EXCERPTED PASSAGE:
Maybe Not Everything is Terrible?

Here’s four quick things that have floated by on the internet recently that offer a smidge of optimism that we are not wholly and entirely doomed. (Of course, the usual caveats that half of these are still in the research stage, lab conditions are not real world conditions, etc etc.)

1.) Someone figured out how to turn CO2 into ethanol. The researchers found that by applying a voltage to a solution of water and carbon dioxide in the presence of plates covered in nano-scale spikes, the CO2 is converted into ethanol. The spikes on the electrode constrain the reaction so that only ethanol is produced. The notion that the waste product of carbon-based fuels can then be converted back into fuel (to be burnt, to be converted to fuel, …) is amazing and promising. Here’s hoping it works when scaled up.

2.) Someone else figured out how to kill antibiotic resistant bacteria by busting up their cell membranes. Other than climate change, the thing I lose the most sleep worrying about is antibiotic resistance: it’s staggering and distressing to think that in the span of one life time, we’ve entered the antibiotic era and the post-antibiotic era. We found a way to avoid dying from an infected scratch, and we collectively mismanaged that gift so egregiously in a race to make chicken cheaper than socks that scrapes may well be potentially lethal again soon. Drug companies aren’t spending much money to go looking for new antibiotics, and even if they were, we need to overhaul how we use antibiotics for that to do anything other than push the end of the antibiotic era back a decade or two. However, these polymers kill the bacteria by physically ripping it apart, rather than poisoning it, and so it does not carry the same resistance issues as traditional bacteria do. I slept soundly the night after I read this.

RAW DATA:
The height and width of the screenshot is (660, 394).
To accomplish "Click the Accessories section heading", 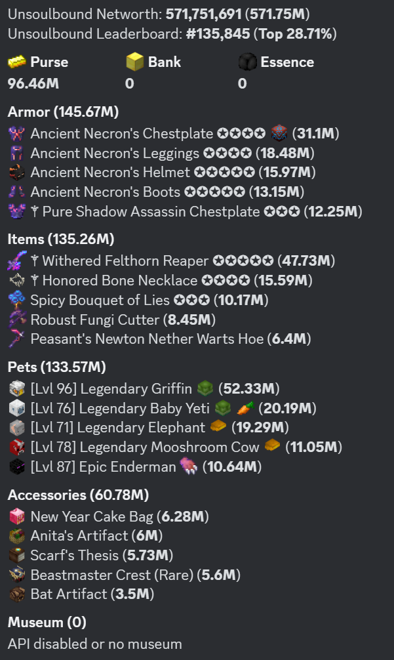I will click(x=78, y=495).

AIM OF THE TASK: From the post on reasons for optimism, rewrite everything from "Maybe Not Everything" down to "when scaled up.", substituting "methanol" for every "ethanol".

EXERCISE SOLUTION:
Maybe Not Everything is Terrible?

Here’s four quick things that have floated by on the internet recently that offer a smidge of optimism that we are not wholly and entirely doomed. (Of course, the usual caveats that half of these are still in the research stage, lab conditions are not real world conditions, etc etc.)

1.) Someone figured out how to turn CO2 into methanol. The researchers found that by applying a voltage to a solution of water and carbon dioxide in the presence of plates covered in nano-scale spikes, the CO2 is converted into methanol. The spikes on the electrode constrain the reaction so that only methanol is produced. The notion that the waste product of carbon-based fuels can then be converted back into fuel (to be burnt, to be converted to fuel, …) is amazing and promising. Here’s hoping it works when scaled up.